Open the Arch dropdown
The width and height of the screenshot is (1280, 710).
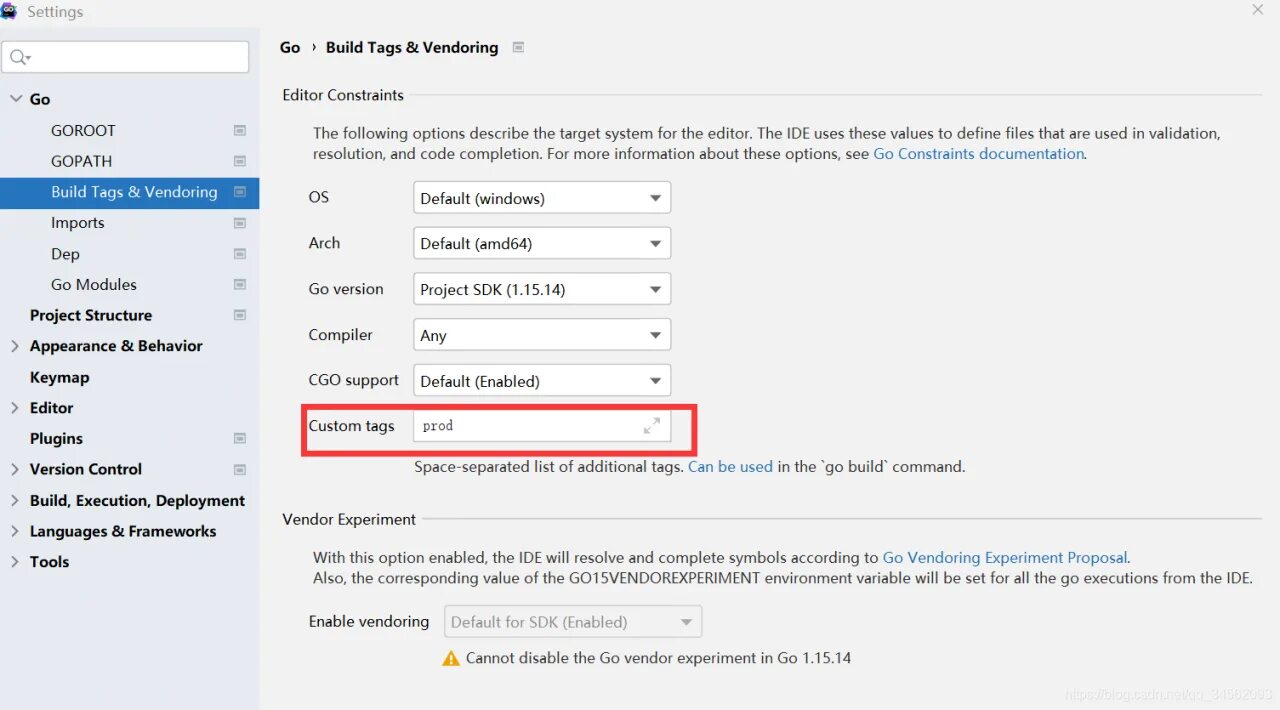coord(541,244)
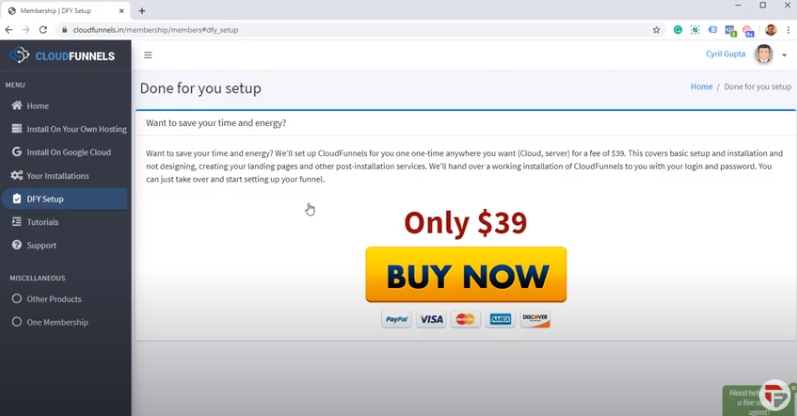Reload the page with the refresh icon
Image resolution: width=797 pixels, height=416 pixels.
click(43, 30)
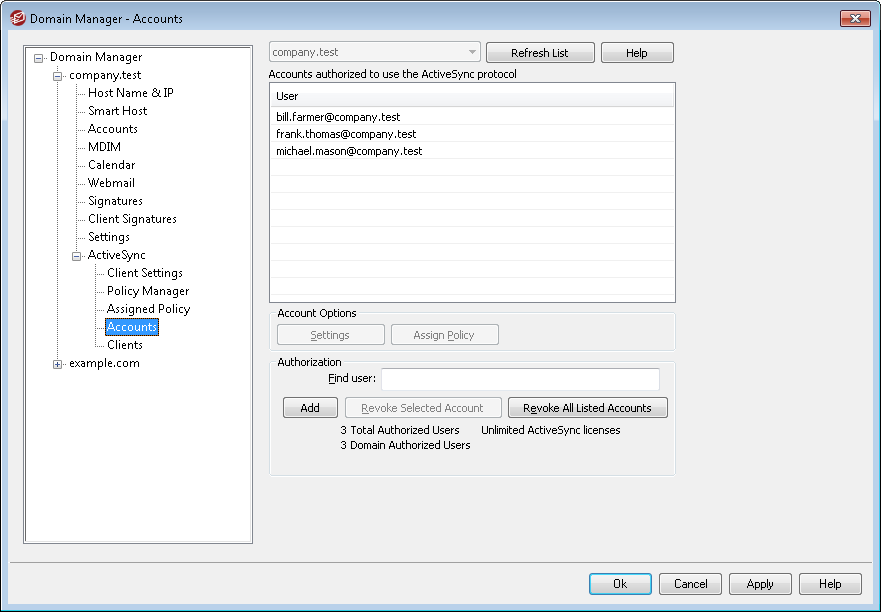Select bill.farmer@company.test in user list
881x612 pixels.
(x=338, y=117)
==*==
Extract every line of text from the records above and reproduce each one verbatim, leaving out the pictures.

> _Expected answer_
Open the Arch dropdown
The width and height of the screenshot is (1280, 710).
coord(541,244)
Reload the page with the refresh icon
Image resolution: width=797 pixels, height=416 pixels.
click(43, 30)
Select bill.farmer@company.test in user list
881x612 pixels.
(x=338, y=117)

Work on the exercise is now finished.